1. Mudanza

Mariel nunca se había sentido tan feliz en su vida.  Al fin sus padres habían vendido su casa en el campo y se irían a vivir al pueblo, a Villa Rita, donde estaba su colegio y toda su vida social.

“Nueva casa, nuevo comienzo,” pensó con alegría. Lo que ella no sabía era que su vida estaba a punto de cambiar para siempre, dando un salto abismal. Mudarse a su nueva casa sería el comienzo de una nueva aventura. Muy pronto lo descubriría.

Desde el día en que nació, un poco más de dieciséis años atrás, Mariel siempre había vivido en el campo, exactamente a diez kilómetros de Villa Rita, un pueblo de alrededor de cinco mil habitantes cerca de la costa del río Paraná, en la provincia de Entre Ríos.

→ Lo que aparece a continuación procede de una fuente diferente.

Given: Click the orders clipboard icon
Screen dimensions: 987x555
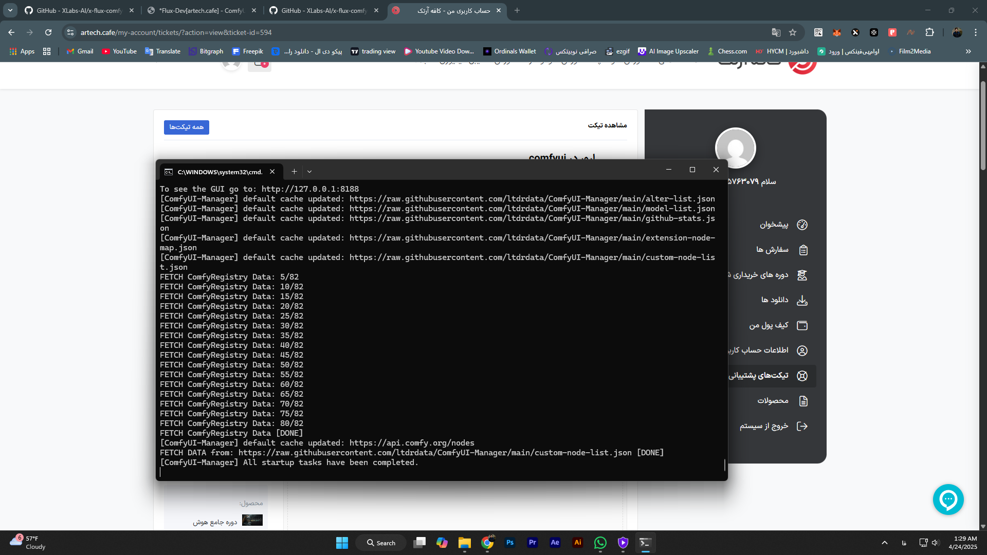Looking at the screenshot, I should point(803,250).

Ahora se iría a vivir al pueblo y todo sería diferente, todo sería mejor. Podría salir a bailar los fines de semana con Ana y Gisela, sus mejores amigas; y tal vez hasta conocería al chico de sus sueños en el bailable que los alumnos del sexto año de la secundaria organizaban todos los fines de semana para recaudar fondos para su tan anhelado viaje de estudios a Bariloche, tradicional para todos los estudiantes de la zona.

Mucha gente de los pueblos vecinos, incluso hasta de Santa Fe y Paraná, iba a bailar allí. Gisela siempre le contaba historias sobre los chicos con los que había bailado, con los que se había besado, y con los que hasta había llegado a incluso algo más. Esto generalmente ocurría en el auto de ellos, en algún camino vecinal, o en el motel de una localidad vecina, ya que Villa Rita era un pueblo demasiado pequeño como para contar con uno. Además, no resultaría para nada rentable instalar un motel en un pueblo como ése, donde el chisme corría más rápido que el agua.

Gisela no se guardaba ningún detalle para sí misma, pero a Mariel esto ya le parecía demasiado. Ella no quería tener muchos amores como su mejor amiga, tan sólo quería conocer al chico de sus sueños. Su corazón le decía que no podía estar muy lejos; tan sólo aún no lo había conocido.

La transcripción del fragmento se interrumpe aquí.